Commercial mediation is often a more formal process with legal representatives and the use of the shuttle mediation style. This type of mediation would normally take place over one day and can be arranged very quickly if all parties are available.
The normal steps in the process would include:
- parties decide to mediate and choose a mediator, date and venue
- the mediator will send out a draft agreement to cover the mediation process and invite the parties to agree a bundle of documents to be sent to the mediator
- as well as the bundle parties can send the mediator confidential information that they do not want the other party to see
- The mediator will read the papers and speak to both side before the day
- the parties sometimes exchange ‘position statements’ setting out their positions on the claim
- On the day, after saying hello, there is normally an joint opening meeting where both sides can put their positions to the other – this sometimes leads to a helpful discussion about any outstanding matters.
- Usually after the opening the parties will go to seperate rooms and the mediator will shuttle between them. The mediator will explore with both sides the strengths and weaknesses of the cases and more importantly what is important to each side for any deal and possible ways that a settlement may be reached
- The process is flexible and can involve further joint meetings either of everyone or say just the lawyers or clients with the mediator.
- Often the mediator will take offers from one party to the other
- Hopefully a settlement will be reached on the day and a binding agreement signed recording that settlement.
The process is normally confidential (by means of the Mediation Agreement ) and when the mediator is with each party what they are told is confidential and will not be repeated to the other side unless permission is given.

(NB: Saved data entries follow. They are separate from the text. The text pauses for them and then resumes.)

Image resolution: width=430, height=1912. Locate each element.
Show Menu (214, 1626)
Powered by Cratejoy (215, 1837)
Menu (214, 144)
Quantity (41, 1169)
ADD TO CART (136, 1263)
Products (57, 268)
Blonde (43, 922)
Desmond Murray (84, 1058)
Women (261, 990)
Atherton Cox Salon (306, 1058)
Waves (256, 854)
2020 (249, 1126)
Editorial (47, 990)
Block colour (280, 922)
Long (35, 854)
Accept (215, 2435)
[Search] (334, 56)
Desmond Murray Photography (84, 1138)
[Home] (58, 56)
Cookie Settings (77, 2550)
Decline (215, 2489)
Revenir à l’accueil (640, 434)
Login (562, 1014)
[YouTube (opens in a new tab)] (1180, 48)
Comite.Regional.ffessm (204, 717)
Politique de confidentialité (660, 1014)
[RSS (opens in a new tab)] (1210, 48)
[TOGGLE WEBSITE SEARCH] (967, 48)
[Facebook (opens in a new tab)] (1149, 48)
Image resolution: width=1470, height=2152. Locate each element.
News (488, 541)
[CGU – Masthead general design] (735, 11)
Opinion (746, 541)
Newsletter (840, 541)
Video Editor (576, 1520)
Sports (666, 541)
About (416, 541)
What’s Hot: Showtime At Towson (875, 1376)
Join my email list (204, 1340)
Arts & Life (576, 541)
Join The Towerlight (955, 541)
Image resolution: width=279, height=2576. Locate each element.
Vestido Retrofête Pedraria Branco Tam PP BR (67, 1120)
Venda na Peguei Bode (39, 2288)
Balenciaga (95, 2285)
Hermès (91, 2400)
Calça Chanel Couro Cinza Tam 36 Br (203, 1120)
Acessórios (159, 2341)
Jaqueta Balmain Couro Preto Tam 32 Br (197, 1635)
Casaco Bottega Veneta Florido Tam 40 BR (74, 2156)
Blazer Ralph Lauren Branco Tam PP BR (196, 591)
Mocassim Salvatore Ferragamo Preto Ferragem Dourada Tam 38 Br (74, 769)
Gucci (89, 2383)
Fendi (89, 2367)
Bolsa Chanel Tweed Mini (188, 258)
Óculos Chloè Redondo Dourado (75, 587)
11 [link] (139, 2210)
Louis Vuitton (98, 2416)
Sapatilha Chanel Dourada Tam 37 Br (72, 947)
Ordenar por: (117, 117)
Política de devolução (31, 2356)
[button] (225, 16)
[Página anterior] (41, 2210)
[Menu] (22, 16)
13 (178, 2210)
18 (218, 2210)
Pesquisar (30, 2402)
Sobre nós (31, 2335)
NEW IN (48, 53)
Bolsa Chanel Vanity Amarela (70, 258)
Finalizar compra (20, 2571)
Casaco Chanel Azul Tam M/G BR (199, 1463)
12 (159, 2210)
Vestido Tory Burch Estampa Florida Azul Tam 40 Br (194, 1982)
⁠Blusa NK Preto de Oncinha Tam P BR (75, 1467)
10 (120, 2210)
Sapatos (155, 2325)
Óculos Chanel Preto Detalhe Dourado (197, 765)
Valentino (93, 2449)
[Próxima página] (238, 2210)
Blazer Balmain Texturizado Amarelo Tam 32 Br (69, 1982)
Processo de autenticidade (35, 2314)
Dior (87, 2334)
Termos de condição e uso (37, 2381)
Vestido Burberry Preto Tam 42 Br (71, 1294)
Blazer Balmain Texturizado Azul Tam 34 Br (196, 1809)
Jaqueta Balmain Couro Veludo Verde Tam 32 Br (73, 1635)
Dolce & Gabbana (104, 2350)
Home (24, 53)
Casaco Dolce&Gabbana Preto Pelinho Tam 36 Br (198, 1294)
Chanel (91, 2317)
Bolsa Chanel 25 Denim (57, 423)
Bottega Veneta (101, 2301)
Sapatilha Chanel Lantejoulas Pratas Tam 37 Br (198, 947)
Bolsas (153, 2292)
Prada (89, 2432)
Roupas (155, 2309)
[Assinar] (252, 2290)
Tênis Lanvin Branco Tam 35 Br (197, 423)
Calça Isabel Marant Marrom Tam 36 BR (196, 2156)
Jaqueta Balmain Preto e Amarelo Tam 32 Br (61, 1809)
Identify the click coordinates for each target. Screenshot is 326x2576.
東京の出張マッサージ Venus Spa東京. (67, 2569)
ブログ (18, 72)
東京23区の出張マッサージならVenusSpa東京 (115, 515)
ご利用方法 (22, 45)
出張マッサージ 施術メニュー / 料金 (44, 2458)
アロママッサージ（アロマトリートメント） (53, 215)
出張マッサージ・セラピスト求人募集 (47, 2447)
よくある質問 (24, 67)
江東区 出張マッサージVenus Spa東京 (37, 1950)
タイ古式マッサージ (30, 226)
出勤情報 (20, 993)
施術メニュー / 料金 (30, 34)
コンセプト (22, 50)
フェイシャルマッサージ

This is to encourage the parties to be open and honest with the mediator about what is really important and the possible deals that could be done.
The process is also ‘without prejudice’ to any court proceeding on the matter. That allows a participant to give way on a point in order to explore a potential settlement but if a settlement is not reached the judge will not know that the concession was made in the mediation and the party can still argue the point.